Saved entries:
# # # # # # #

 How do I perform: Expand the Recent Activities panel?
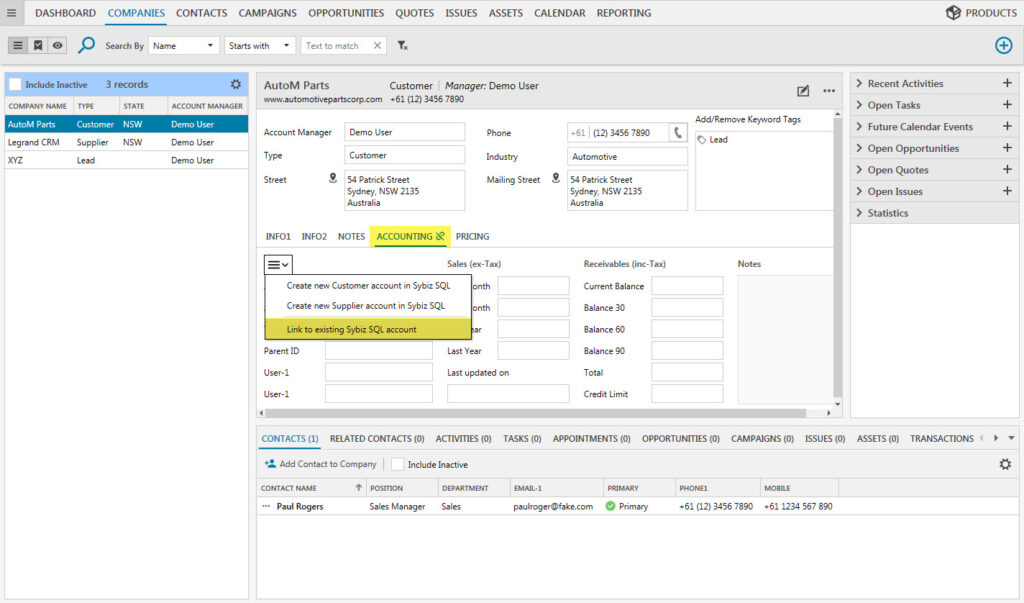906,84
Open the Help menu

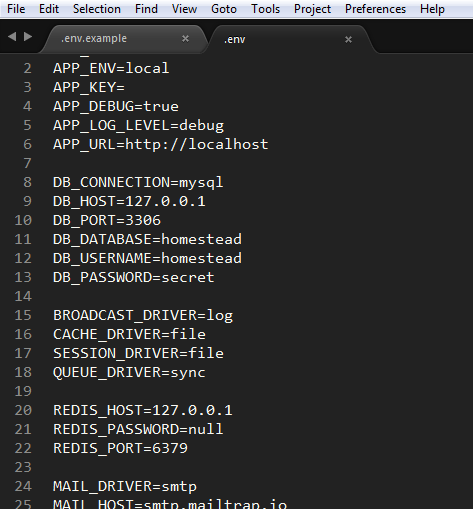point(432,9)
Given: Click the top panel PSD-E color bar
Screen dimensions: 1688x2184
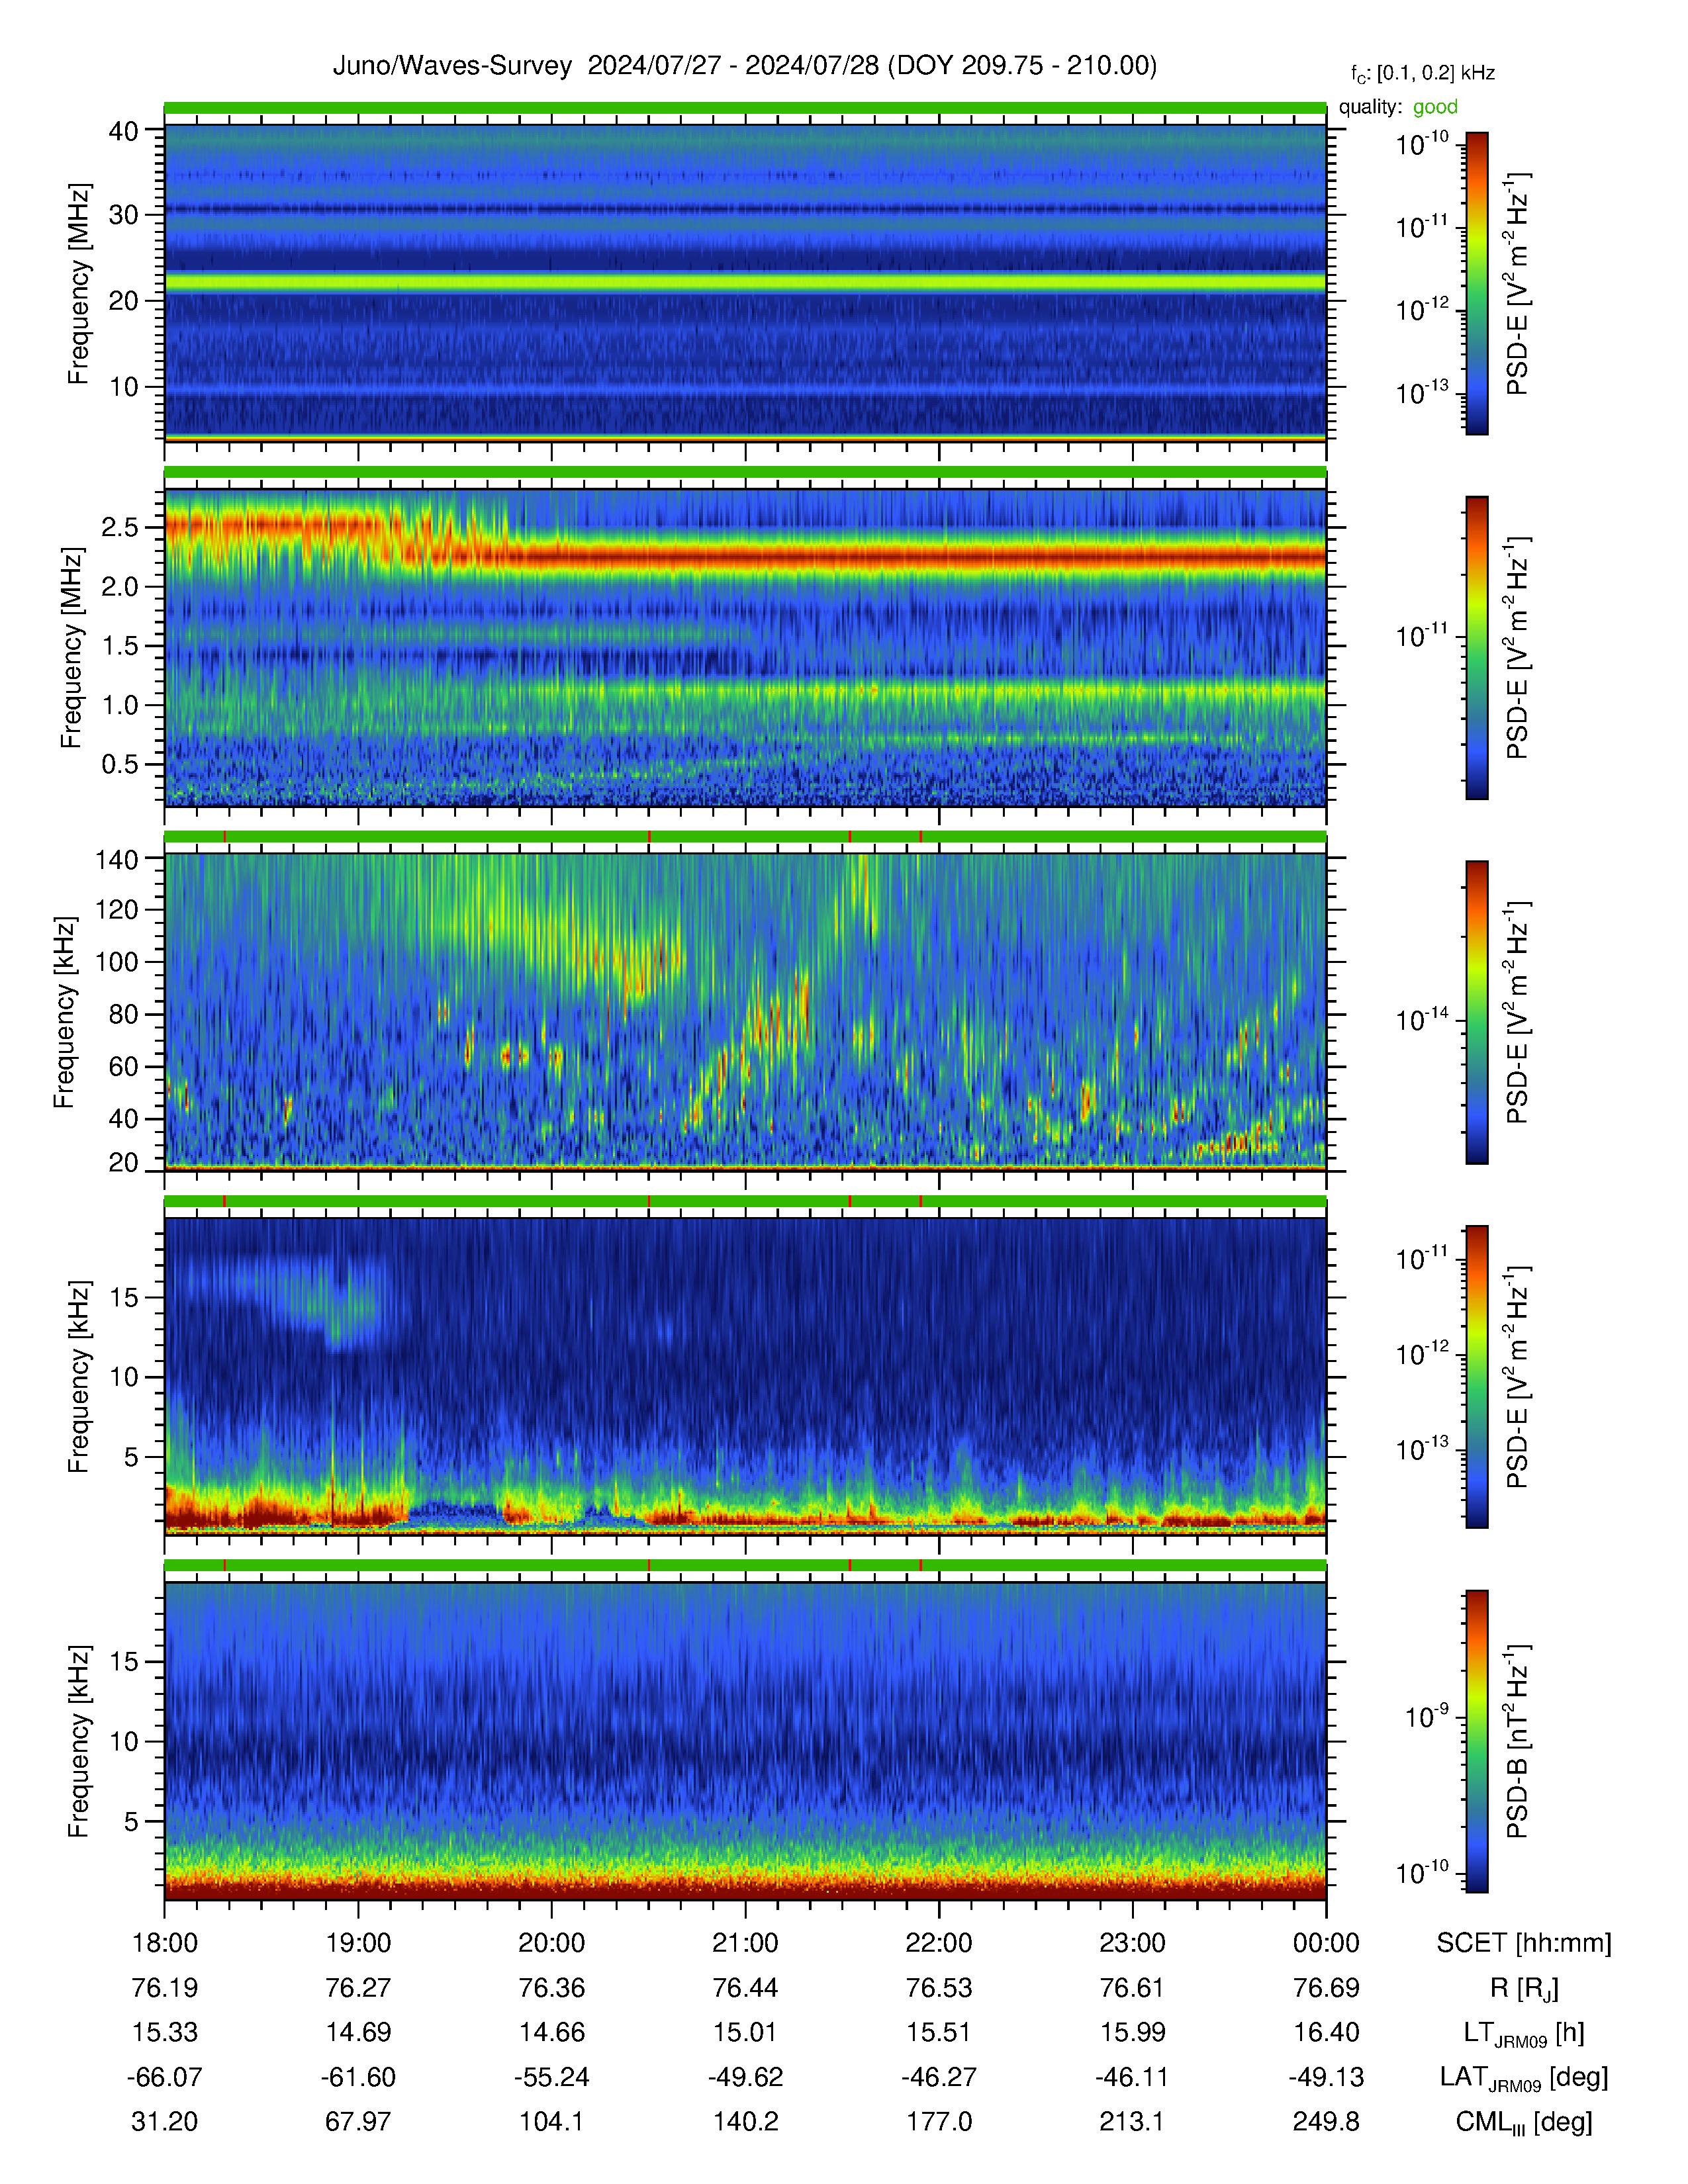Looking at the screenshot, I should pos(1477,283).
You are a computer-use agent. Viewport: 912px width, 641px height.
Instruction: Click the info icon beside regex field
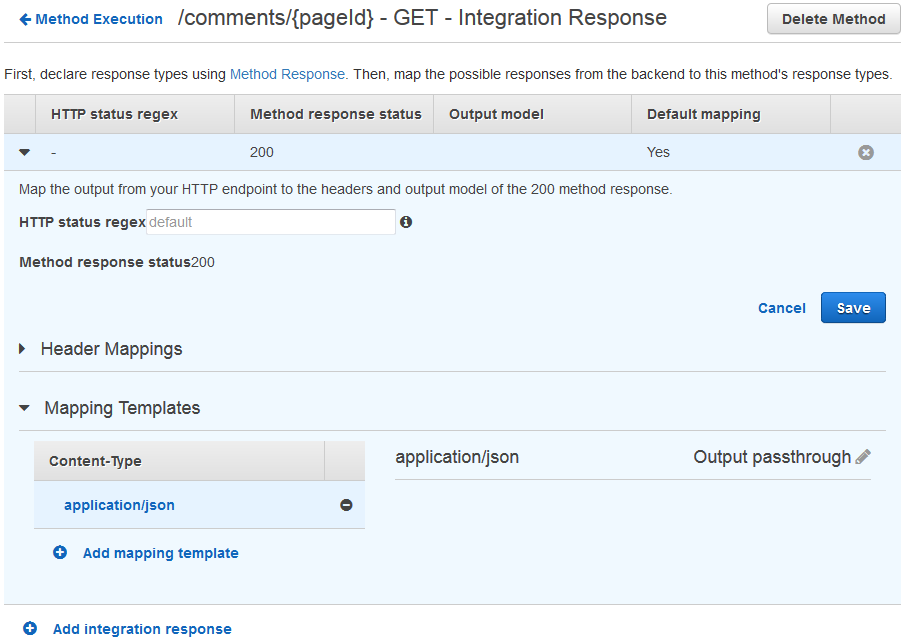click(406, 222)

# # # # # # #

- EXERCISE -
Go to the line with "Given: Click the top panel PSD-E color bar" in the entries above. Reproduce that line and each one after it to the end, exactly and without the pictures.

- RESPONSE BELOW -
Given: Click the top panel PSD-E color bar
Screen dimensions: 1688x2184
Looking at the screenshot, I should pos(1477,283).
You are a computer-use agent. Viewport: 912px width, 641px height.
Instruction: Click the info icon beside regex field
click(406, 222)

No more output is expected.